Biskup w rozmowie z "Gościem Niedzielnym" mówi m.in. o tym, czym wielkopostne wyrzeczenia różnią się od ćwiczeń w ramach fitnessu. Zdradza też, w jaki sposób sam pości i dlaczego do modlitwy używa czasem komórki.
Biskup koszalińsko-kołobrzeski odpowiada m.in. na pytanie, dlaczego w Wielkim Poście człowiek wierzący ma "zabaw hucznych nie urządzać".
- Nie można całego życia przetańczyć. Zabawa nie jest sama w sobie zła, ale potrzebujemy też chwil wyciszenia i spowolnienia, kiedy na życie patrzymy nieco poważniej.
Jak wyjaśnia biskup, czas bez hucznych zabaw, nie oznacza, że Wielki Post to okres smutku i żałoby.
- Jak się człowiek chwilę zastanowi i przypomni sobie momenty, w których coś w sobie wygrał, a sporo go to kosztowało, zrozumie, że Wielki Post nie jest smętny. Chodzi w nim bowiem o to, żeby bardziej być, a to w istocie prowadzi do radości.

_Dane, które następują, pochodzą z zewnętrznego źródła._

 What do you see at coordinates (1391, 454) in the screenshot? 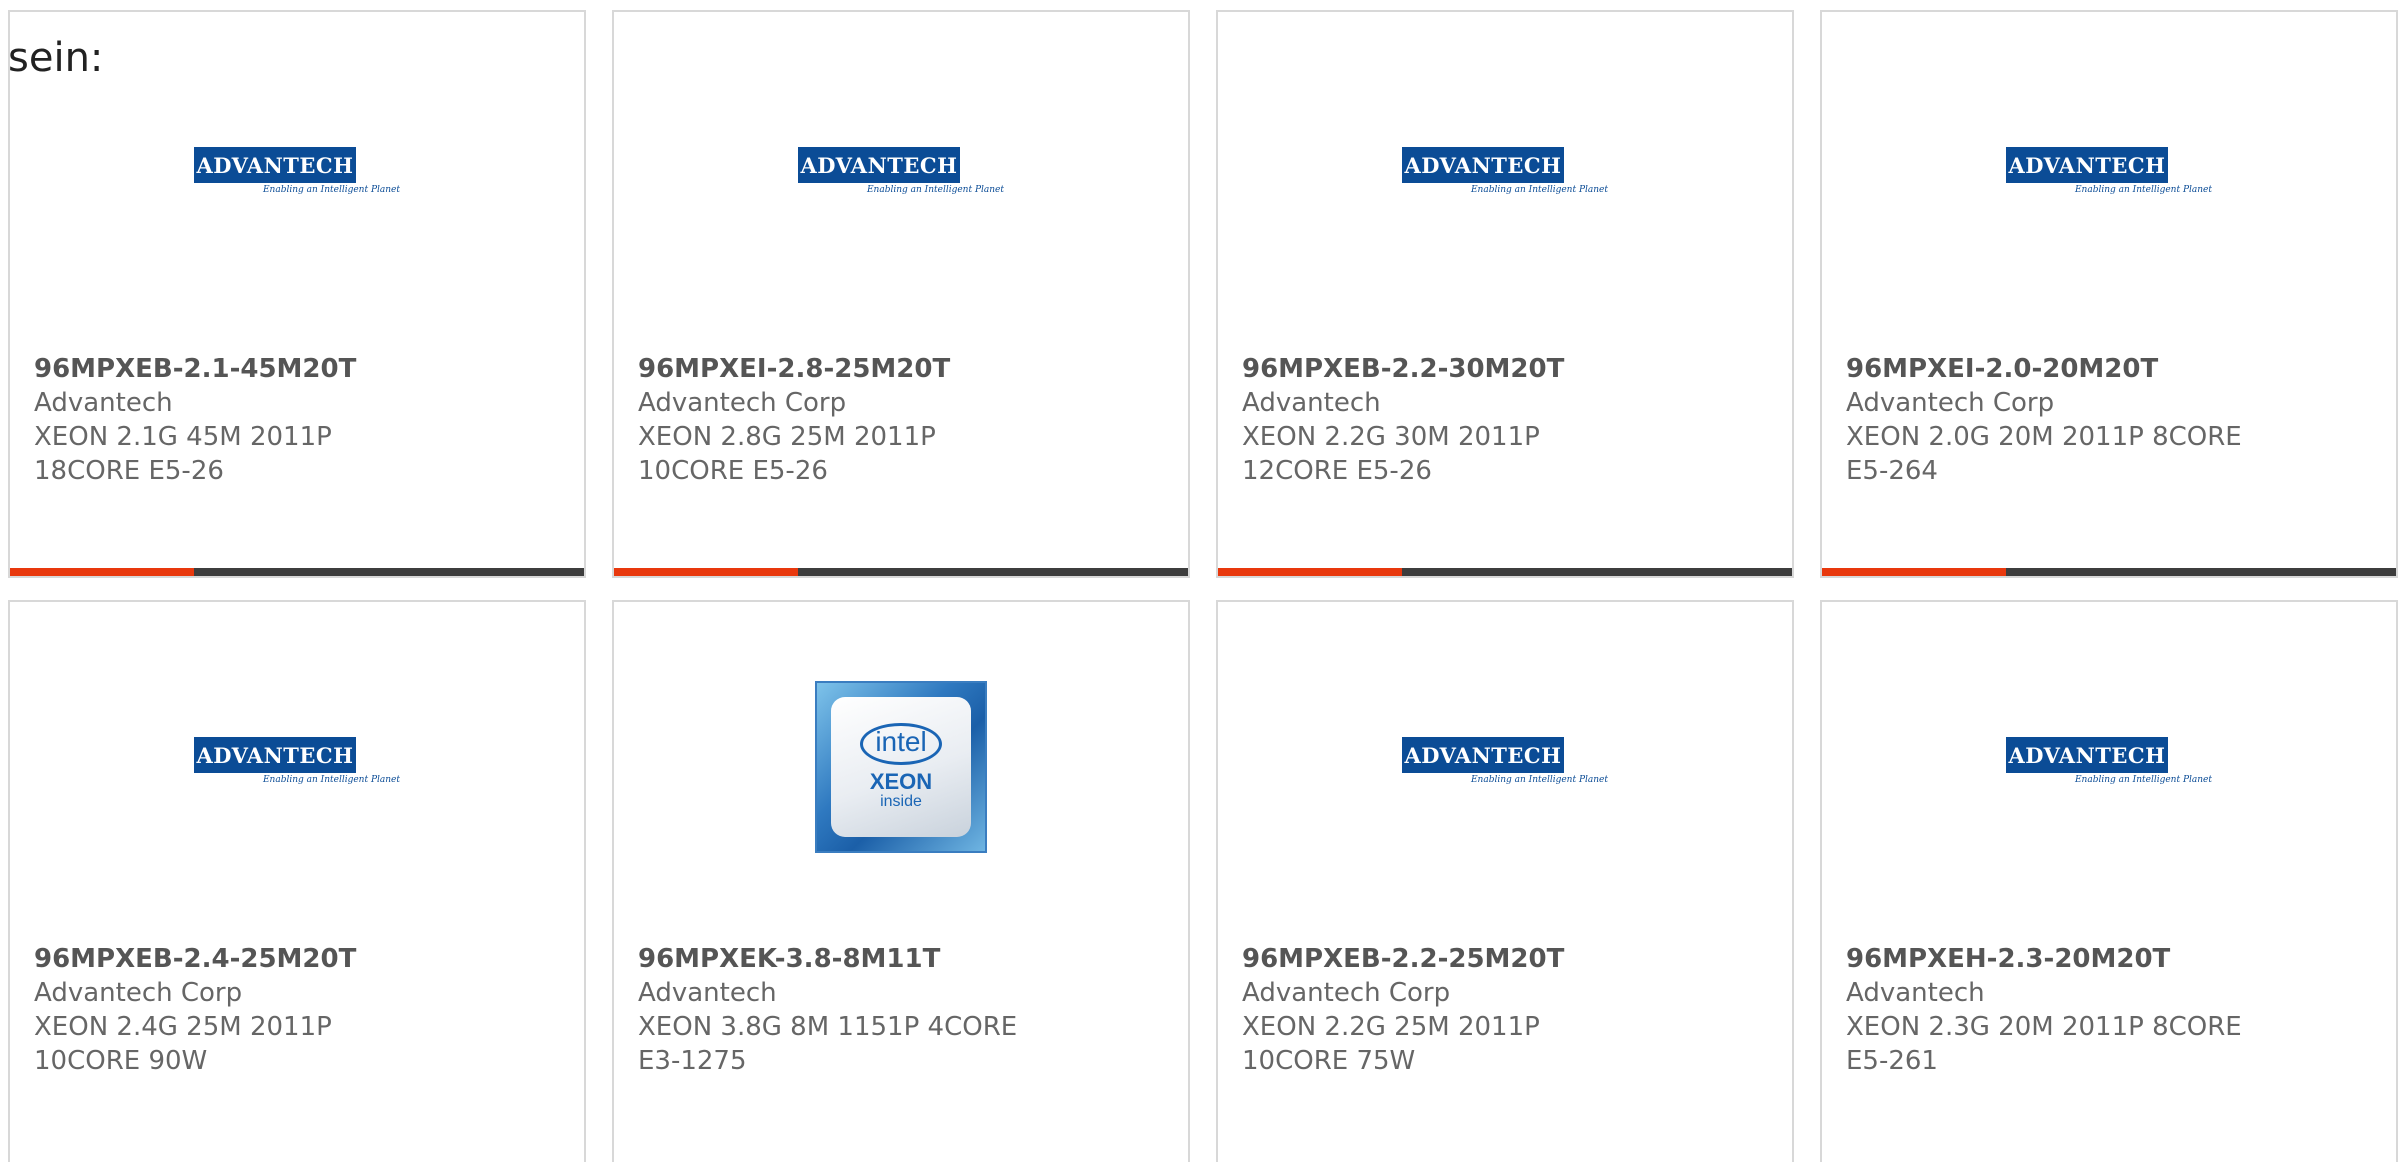
I see `product-description: XEON 2.2G 30M 2011P 12CORE E5-26` at bounding box center [1391, 454].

Na pytanie, czym wielkopostne wyrzeczenia różnią się od wyrzeczeń proponowanych przez trenera osobistego na siłowni, biskup odpowiada:
- Wielkopostna triada: modlitwa, post i jałmużna, to jednak coś innego. Fitness bywa egocentryczny. Człowiek ładuje w siebie, podkręcając własną pychę. Wielki Post ma odwrotny kierunek. On też prowokuje do przekraczania siebie, ale po to, żeby bardziej otworzyć się na Boga i na drugiego człowieka.